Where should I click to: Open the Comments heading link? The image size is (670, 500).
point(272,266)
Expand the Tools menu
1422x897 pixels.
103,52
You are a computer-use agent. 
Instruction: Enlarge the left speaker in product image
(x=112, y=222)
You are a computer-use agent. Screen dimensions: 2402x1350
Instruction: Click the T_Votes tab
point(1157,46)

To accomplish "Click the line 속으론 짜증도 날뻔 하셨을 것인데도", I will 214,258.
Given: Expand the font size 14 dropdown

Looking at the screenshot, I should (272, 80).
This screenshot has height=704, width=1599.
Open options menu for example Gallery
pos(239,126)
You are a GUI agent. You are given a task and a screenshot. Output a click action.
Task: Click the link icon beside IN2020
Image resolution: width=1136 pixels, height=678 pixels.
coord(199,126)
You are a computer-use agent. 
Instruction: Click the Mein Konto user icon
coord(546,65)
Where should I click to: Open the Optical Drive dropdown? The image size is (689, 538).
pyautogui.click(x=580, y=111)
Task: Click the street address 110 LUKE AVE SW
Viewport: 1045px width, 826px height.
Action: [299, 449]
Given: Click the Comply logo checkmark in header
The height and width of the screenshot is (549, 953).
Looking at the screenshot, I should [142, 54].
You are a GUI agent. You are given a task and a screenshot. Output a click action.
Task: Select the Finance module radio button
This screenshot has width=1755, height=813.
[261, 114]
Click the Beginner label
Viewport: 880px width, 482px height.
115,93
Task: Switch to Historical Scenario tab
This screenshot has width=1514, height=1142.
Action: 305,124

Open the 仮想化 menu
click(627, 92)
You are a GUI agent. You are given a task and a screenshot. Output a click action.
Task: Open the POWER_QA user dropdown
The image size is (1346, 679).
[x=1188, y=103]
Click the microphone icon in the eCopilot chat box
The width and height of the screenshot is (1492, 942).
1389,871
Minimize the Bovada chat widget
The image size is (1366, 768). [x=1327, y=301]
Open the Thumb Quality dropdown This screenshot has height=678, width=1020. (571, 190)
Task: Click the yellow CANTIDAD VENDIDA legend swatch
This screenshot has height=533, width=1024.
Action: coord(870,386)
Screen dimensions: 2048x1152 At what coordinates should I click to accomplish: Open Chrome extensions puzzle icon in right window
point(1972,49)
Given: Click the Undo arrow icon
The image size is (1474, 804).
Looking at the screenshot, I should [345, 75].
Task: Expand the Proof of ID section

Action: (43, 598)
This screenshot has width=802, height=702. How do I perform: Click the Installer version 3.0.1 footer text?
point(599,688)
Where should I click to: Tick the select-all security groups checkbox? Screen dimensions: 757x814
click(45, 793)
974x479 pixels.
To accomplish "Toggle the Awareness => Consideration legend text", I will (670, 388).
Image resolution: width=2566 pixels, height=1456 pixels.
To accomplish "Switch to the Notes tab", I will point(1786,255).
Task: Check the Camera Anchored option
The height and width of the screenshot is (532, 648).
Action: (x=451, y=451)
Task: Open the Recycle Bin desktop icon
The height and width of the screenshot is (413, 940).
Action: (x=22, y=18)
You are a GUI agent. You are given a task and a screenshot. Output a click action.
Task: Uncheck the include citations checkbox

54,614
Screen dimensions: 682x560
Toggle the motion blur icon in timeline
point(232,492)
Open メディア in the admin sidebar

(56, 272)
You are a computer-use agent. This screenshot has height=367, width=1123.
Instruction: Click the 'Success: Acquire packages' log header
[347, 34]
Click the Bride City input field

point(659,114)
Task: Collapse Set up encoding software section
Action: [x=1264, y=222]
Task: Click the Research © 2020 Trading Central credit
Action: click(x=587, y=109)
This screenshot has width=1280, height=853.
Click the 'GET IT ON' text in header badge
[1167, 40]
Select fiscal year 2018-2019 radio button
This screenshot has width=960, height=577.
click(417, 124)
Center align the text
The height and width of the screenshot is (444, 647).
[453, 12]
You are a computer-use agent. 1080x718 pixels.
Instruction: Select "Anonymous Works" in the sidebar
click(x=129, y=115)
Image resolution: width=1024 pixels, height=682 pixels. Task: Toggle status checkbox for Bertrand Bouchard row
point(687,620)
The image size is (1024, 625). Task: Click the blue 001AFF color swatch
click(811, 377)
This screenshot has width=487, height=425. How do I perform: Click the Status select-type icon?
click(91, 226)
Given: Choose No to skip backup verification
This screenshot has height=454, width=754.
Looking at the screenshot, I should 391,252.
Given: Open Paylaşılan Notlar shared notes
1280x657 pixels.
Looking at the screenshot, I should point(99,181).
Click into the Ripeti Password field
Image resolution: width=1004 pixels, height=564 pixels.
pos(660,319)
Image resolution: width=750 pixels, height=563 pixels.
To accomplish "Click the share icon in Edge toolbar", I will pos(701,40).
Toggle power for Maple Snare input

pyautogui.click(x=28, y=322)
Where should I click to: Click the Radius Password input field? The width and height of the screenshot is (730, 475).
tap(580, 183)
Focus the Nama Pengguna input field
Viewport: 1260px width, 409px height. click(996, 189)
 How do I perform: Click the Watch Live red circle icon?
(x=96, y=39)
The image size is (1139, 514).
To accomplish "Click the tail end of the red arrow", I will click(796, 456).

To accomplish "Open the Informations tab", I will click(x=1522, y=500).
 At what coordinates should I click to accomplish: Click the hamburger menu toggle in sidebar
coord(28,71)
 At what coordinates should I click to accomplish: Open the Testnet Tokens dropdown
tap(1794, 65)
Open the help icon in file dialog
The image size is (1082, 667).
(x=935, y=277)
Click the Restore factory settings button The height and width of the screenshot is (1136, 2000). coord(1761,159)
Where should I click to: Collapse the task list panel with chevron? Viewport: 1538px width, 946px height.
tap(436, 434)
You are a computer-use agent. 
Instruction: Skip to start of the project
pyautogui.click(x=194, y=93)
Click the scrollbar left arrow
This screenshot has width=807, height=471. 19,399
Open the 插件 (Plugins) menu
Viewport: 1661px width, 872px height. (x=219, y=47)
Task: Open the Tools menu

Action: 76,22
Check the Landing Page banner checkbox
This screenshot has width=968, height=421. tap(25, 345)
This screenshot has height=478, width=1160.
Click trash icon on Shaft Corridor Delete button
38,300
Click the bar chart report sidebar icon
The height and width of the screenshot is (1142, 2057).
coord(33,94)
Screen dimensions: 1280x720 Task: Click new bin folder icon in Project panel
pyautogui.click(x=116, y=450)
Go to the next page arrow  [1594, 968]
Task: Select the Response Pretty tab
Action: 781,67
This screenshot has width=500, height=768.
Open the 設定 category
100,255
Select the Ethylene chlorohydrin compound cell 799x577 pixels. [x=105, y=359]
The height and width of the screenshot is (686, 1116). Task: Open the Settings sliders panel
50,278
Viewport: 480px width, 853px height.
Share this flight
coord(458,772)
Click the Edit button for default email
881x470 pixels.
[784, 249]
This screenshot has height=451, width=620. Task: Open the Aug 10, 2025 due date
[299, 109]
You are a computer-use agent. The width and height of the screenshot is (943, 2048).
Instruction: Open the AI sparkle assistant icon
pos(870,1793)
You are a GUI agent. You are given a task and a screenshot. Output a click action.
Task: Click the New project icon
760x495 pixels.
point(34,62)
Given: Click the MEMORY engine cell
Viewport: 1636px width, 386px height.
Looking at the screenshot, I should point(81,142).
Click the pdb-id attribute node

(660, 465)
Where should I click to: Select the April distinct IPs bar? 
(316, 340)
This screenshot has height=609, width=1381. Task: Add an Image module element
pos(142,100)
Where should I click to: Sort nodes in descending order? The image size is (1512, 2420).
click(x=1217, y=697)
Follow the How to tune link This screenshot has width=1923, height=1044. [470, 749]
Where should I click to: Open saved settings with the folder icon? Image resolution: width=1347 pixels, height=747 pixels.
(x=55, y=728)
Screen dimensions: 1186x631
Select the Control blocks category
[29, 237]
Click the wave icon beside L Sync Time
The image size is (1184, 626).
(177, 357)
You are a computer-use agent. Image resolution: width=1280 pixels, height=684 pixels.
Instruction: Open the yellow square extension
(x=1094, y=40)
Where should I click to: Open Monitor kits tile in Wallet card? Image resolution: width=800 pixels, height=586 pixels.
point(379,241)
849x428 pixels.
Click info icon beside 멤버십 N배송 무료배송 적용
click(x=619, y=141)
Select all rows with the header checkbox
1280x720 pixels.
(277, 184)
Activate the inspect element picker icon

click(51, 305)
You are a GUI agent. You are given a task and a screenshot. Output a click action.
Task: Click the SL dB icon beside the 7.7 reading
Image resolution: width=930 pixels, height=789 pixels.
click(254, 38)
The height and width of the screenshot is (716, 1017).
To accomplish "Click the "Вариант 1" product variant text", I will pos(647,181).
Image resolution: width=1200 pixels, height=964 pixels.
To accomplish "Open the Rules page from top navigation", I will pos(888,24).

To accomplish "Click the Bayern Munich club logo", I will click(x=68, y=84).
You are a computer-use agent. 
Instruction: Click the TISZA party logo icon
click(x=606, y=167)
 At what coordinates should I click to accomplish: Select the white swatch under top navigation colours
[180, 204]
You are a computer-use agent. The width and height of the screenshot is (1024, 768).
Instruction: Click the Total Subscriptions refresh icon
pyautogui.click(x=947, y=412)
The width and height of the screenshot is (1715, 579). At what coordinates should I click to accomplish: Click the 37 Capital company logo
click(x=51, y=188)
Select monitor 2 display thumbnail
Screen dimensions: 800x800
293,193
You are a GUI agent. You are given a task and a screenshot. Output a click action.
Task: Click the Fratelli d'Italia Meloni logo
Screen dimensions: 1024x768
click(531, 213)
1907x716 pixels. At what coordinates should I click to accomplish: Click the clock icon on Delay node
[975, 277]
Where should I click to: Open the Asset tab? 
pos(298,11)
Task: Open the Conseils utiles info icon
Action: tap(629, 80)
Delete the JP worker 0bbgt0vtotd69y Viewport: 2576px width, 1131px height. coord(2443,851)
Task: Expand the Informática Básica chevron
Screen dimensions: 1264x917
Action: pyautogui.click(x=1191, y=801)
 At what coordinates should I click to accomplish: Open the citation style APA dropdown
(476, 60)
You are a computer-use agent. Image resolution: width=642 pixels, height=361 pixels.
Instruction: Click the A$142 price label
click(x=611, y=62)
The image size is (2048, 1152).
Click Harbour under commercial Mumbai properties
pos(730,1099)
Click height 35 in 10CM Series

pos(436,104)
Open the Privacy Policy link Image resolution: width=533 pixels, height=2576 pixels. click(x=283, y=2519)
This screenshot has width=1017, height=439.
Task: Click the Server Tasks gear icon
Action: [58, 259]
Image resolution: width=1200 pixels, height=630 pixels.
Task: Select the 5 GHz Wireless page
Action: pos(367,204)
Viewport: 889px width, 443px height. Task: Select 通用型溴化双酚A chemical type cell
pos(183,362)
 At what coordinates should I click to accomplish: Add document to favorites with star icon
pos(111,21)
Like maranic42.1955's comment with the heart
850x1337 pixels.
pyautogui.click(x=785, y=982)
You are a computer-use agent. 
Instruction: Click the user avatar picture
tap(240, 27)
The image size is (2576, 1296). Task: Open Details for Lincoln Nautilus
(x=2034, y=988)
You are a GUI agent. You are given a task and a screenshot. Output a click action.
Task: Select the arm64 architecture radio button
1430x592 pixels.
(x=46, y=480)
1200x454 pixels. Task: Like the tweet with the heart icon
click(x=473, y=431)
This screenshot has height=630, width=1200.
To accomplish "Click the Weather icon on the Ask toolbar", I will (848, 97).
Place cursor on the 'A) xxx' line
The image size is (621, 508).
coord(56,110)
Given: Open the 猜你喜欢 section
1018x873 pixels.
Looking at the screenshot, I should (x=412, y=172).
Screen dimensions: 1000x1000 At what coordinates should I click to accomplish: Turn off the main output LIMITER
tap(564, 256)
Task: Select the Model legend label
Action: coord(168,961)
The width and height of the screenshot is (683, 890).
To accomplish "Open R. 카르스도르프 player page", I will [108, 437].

_ _ _ _

Job
Please repeat the lines starting at "Given: Choose No to skip backup verification" and ending at "Looking at the screenshot, I should 391,252.", swapping "backup" for "restore" and keeping everything else the same.

Final answer
Given: Choose No to skip restore verification
This screenshot has height=454, width=754.
Looking at the screenshot, I should 391,252.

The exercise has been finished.